ABOUT THIS EXERCISE
Each entry has to be printed again exactly.

Saved entries:
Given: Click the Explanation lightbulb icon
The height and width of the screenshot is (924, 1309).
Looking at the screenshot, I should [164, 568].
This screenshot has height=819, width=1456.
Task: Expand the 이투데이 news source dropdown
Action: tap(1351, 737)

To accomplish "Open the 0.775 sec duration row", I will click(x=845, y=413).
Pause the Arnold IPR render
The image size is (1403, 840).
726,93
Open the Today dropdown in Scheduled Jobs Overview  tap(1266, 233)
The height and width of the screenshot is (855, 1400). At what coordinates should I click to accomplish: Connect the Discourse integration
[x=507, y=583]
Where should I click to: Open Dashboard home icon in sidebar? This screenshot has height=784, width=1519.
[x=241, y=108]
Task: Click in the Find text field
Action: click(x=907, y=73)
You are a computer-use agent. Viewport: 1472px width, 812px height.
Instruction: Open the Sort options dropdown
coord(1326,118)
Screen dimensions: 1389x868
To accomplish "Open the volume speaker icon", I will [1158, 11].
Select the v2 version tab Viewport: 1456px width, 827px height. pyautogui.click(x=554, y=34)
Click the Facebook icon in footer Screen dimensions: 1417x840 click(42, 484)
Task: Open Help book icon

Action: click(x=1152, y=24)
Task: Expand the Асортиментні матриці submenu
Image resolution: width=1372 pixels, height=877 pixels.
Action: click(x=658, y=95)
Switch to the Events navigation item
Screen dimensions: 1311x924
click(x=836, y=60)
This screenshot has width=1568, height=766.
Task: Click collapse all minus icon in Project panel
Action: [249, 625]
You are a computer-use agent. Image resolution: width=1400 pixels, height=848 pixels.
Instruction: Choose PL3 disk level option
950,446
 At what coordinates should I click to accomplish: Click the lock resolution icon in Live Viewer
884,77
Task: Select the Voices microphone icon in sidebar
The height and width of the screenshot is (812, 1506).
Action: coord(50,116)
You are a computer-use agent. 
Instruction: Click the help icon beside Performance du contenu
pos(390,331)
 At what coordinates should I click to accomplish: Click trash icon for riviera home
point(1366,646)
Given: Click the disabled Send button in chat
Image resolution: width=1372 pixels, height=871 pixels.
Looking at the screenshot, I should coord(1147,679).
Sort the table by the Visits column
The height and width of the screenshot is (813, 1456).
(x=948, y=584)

SOLUTION FOR THIS PROBLEM
Given: Click the Explanation lightbulb icon
The height and width of the screenshot is (924, 1309).
Looking at the screenshot, I should [164, 568].
This screenshot has height=819, width=1456.
Task: Expand the 이투데이 news source dropdown
Action: tap(1351, 737)

To accomplish "Open the 0.775 sec duration row", I will click(x=845, y=413).
Pause the Arnold IPR render
The image size is (1403, 840).
726,93
Open the Today dropdown in Scheduled Jobs Overview  tap(1266, 233)
The height and width of the screenshot is (855, 1400). At what coordinates should I click to accomplish: Connect the Discourse integration
[x=507, y=583]
Where should I click to: Open Dashboard home icon in sidebar? This screenshot has height=784, width=1519.
[x=241, y=108]
Task: Click in the Find text field
Action: click(x=907, y=73)
You are a computer-use agent. Viewport: 1472px width, 812px height.
Instruction: Open the Sort options dropdown
coord(1326,118)
Screen dimensions: 1389x868
To accomplish "Open the volume speaker icon", I will [1158, 11].
Select the v2 version tab Viewport: 1456px width, 827px height. pyautogui.click(x=554, y=34)
Click the Facebook icon in footer Screen dimensions: 1417x840 click(42, 484)
Task: Open Help book icon

Action: click(x=1152, y=24)
Task: Expand the Асортиментні матриці submenu
Image resolution: width=1372 pixels, height=877 pixels.
Action: click(x=658, y=95)
Switch to the Events navigation item
Screen dimensions: 1311x924
click(x=836, y=60)
This screenshot has width=1568, height=766.
Task: Click collapse all minus icon in Project panel
Action: [249, 625]
You are a computer-use agent. Image resolution: width=1400 pixels, height=848 pixels.
Instruction: Choose PL3 disk level option
950,446
 At what coordinates should I click to accomplish: Click the lock resolution icon in Live Viewer
884,77
Task: Select the Voices microphone icon in sidebar
The height and width of the screenshot is (812, 1506).
Action: coord(50,116)
You are a computer-use agent. 
Instruction: Click the help icon beside Performance du contenu
pos(390,331)
 At what coordinates should I click to accomplish: Click trash icon for riviera home
point(1366,646)
Given: Click the disabled Send button in chat
Image resolution: width=1372 pixels, height=871 pixels.
Looking at the screenshot, I should coord(1147,679).
Sort the table by the Visits column
The height and width of the screenshot is (813, 1456).
(x=948, y=584)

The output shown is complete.